Exercise brief: Give back only the lines starting with the one containing "You are a GUI" and ending with the one containing "[x=83, y=694]", replacing "screenshot" with "screen capture" and leaving everything else unchanged.

Given data:
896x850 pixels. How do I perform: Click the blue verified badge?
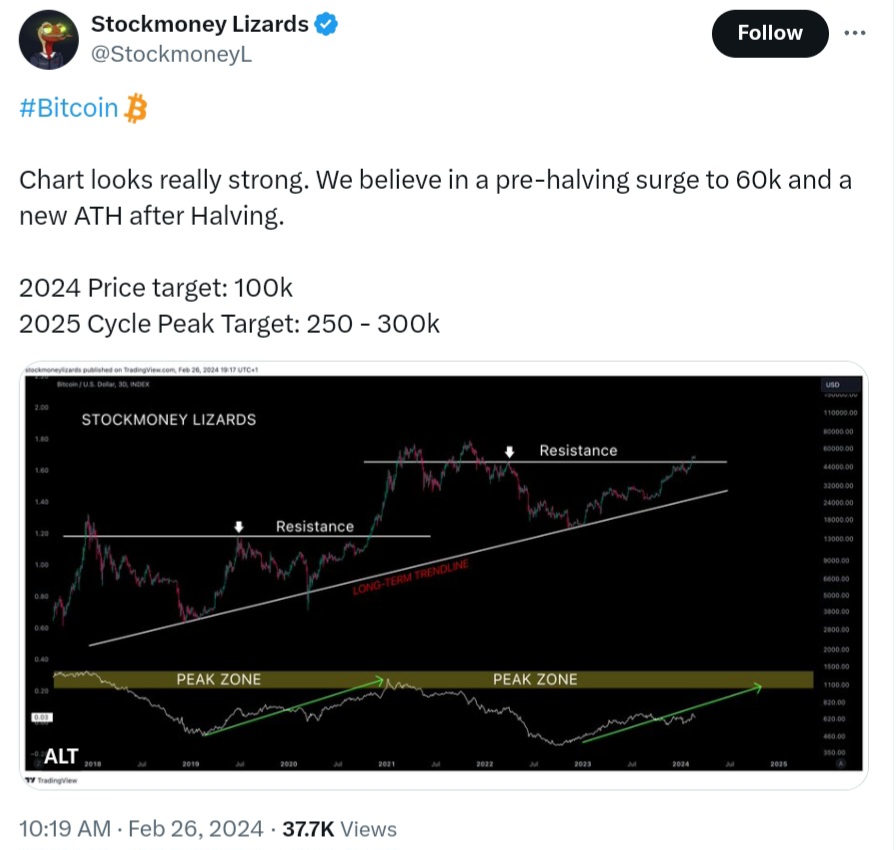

...

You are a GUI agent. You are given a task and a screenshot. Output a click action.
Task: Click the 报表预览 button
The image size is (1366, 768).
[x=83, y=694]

Task answer:
You are a GUI agent. You are given a task and a screen capture. Output a click action.
Task: Click the 报表预览 button
The image size is (1366, 768).
[x=83, y=694]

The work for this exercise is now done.